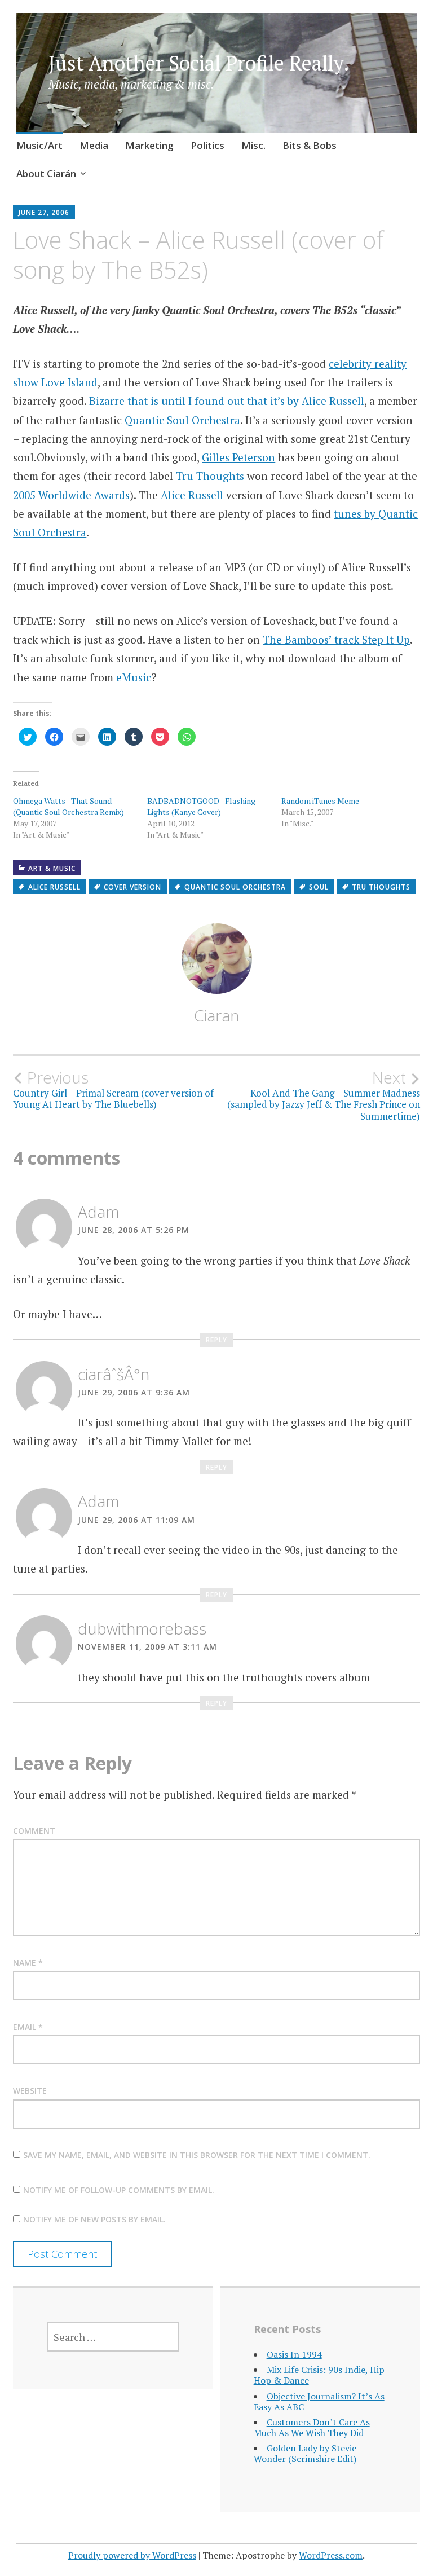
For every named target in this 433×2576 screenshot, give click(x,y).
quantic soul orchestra (235, 887)
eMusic (133, 677)
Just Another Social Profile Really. (199, 63)
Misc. (253, 145)
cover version (132, 887)
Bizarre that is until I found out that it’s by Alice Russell (226, 401)
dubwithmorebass (142, 1628)
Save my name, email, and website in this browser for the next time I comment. (196, 2155)
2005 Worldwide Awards (71, 495)
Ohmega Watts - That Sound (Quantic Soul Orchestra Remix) (68, 806)
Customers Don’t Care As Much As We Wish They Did (312, 2427)
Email (28, 2027)
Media (93, 145)
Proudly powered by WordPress (132, 2555)
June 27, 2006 (44, 212)
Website (30, 2090)
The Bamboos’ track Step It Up (336, 639)
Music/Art (39, 145)
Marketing (149, 145)
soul (319, 887)
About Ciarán (46, 173)
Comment (34, 1830)
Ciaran (216, 1015)
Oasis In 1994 (294, 2354)
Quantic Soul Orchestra (182, 420)
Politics (207, 145)
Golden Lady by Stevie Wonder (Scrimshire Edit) (305, 2453)
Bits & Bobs (309, 145)
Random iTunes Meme (320, 800)
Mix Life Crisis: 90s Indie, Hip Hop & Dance (319, 2374)
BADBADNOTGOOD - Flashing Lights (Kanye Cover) (201, 806)
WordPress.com (331, 2555)
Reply (216, 1340)
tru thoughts (381, 887)
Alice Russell (193, 495)
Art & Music (52, 868)
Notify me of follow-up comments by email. (118, 2190)
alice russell (54, 887)
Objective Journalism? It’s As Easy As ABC (319, 2401)
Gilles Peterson (238, 457)
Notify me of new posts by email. (94, 2219)
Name (28, 1962)
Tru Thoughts (210, 476)
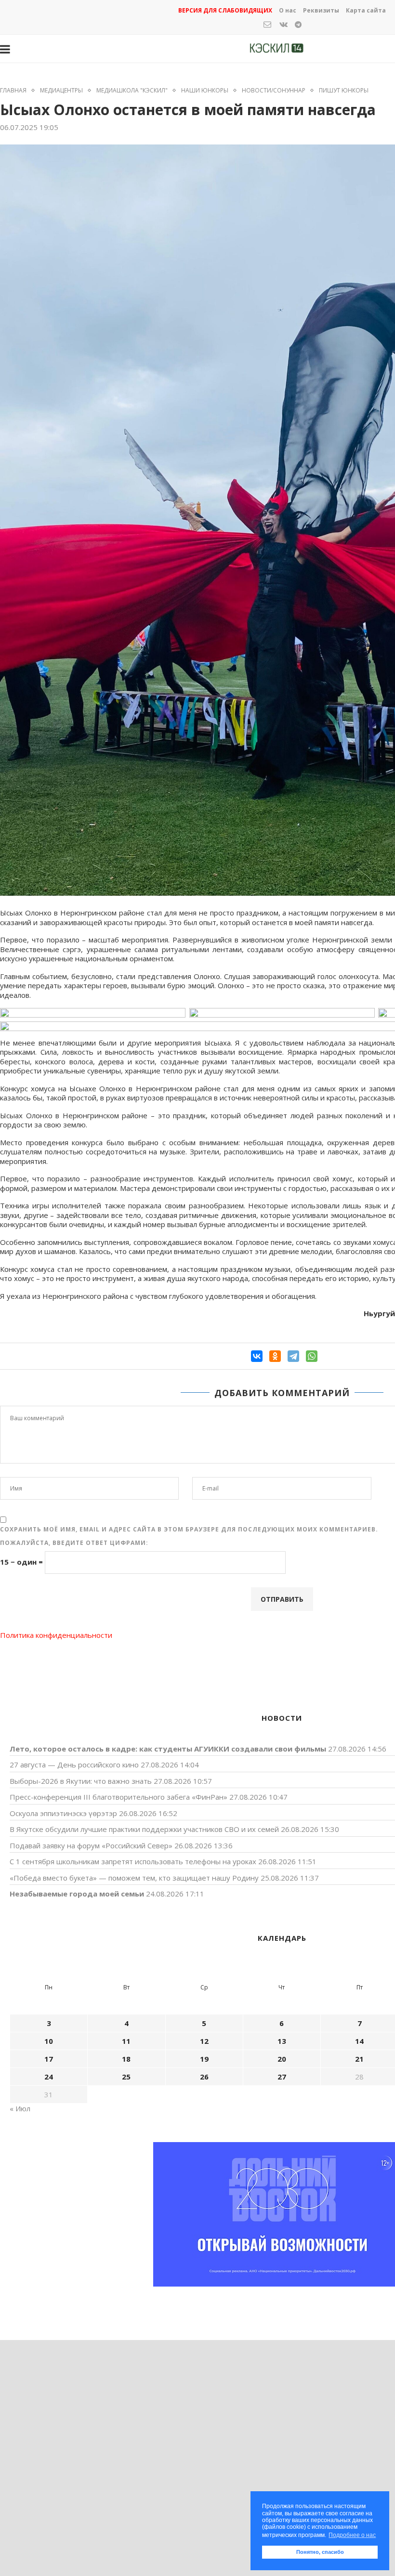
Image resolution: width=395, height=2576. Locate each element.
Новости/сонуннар (273, 90)
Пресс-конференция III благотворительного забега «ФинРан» (118, 1797)
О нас (287, 10)
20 (281, 2059)
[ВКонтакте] (257, 1356)
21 (359, 2059)
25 (126, 2076)
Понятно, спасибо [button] (320, 2552)
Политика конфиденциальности (56, 1635)
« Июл (20, 2108)
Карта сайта (366, 10)
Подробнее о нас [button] (352, 2535)
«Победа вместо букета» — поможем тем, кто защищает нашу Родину (134, 1878)
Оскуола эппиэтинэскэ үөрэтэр (63, 1813)
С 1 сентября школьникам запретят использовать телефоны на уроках (133, 1861)
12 (204, 2041)
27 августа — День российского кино (74, 1764)
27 (281, 2076)
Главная (13, 90)
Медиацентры (61, 90)
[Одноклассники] (275, 1356)
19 (204, 2059)
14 (359, 2041)
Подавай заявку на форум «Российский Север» (91, 1845)
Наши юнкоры (204, 90)
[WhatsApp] (311, 1356)
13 (281, 2041)
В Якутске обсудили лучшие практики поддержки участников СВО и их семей (144, 1829)
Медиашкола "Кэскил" (132, 90)
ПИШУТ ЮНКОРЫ (344, 90)
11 (126, 2041)
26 (204, 2076)
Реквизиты (321, 10)
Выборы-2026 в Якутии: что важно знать (81, 1781)
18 (126, 2059)
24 (48, 2076)
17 (48, 2059)
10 (48, 2041)
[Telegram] (293, 1356)
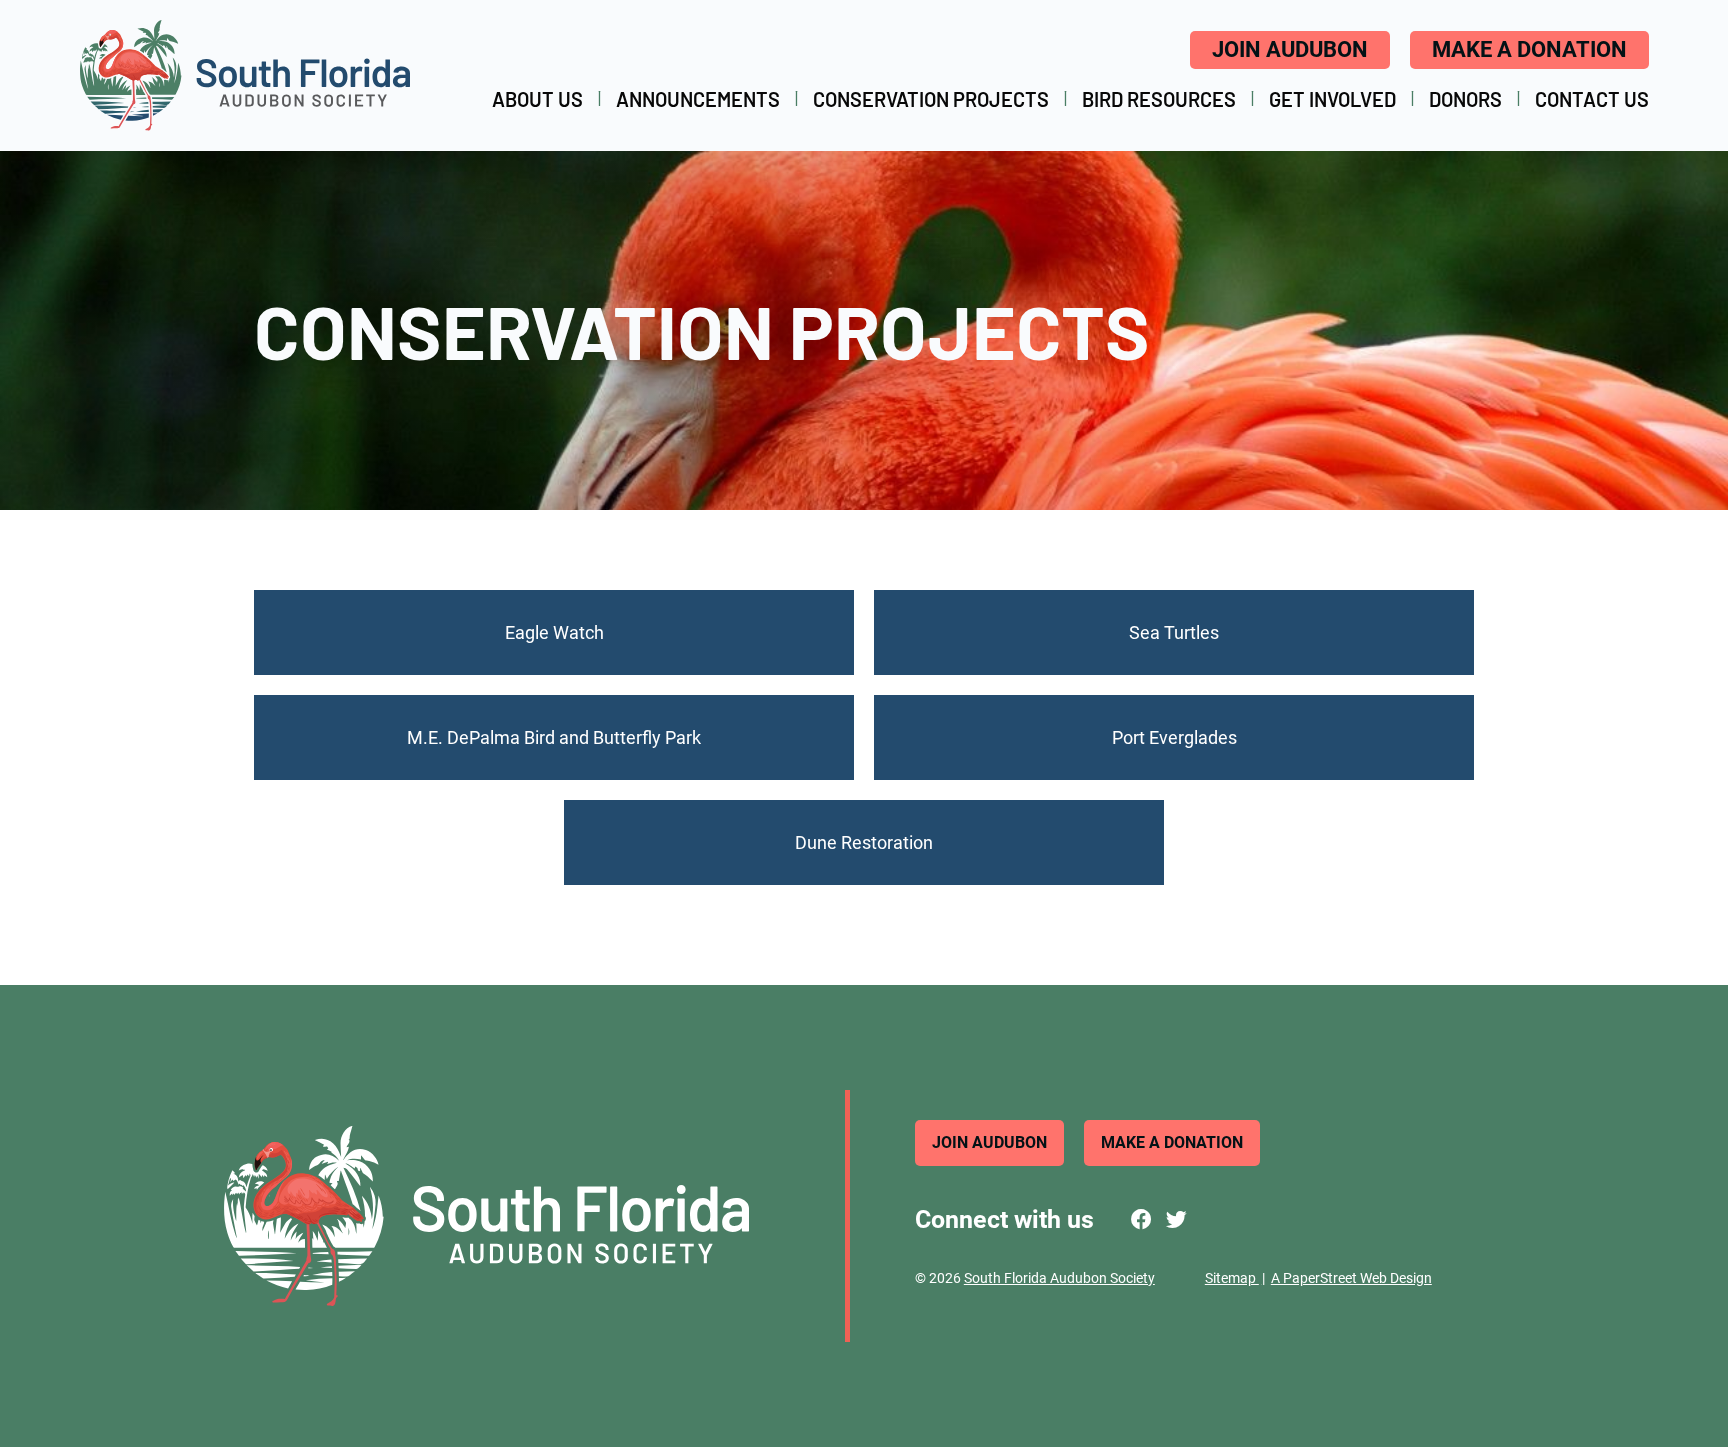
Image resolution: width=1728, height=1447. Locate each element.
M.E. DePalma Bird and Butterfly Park (554, 737)
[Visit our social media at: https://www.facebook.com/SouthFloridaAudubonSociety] (1141, 1220)
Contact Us (1592, 99)
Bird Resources (1159, 99)
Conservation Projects (931, 99)
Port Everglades (1174, 737)
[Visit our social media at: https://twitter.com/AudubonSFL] (1176, 1220)
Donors (1465, 99)
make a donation (1529, 49)
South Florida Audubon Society (1059, 1278)
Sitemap (1232, 1278)
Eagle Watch (554, 632)
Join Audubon (1290, 49)
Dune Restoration (864, 842)
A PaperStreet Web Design (1351, 1278)
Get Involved (1332, 99)
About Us (537, 99)
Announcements (698, 99)
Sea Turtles (1174, 632)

+++++

■ **What is required**
Please return every line of the records above that contains the word "Image".

■ **Finished task**
Image resolution: width=395, height=2576. Locate each element.
Image resolution: width=1728, height=1447. Locate each element.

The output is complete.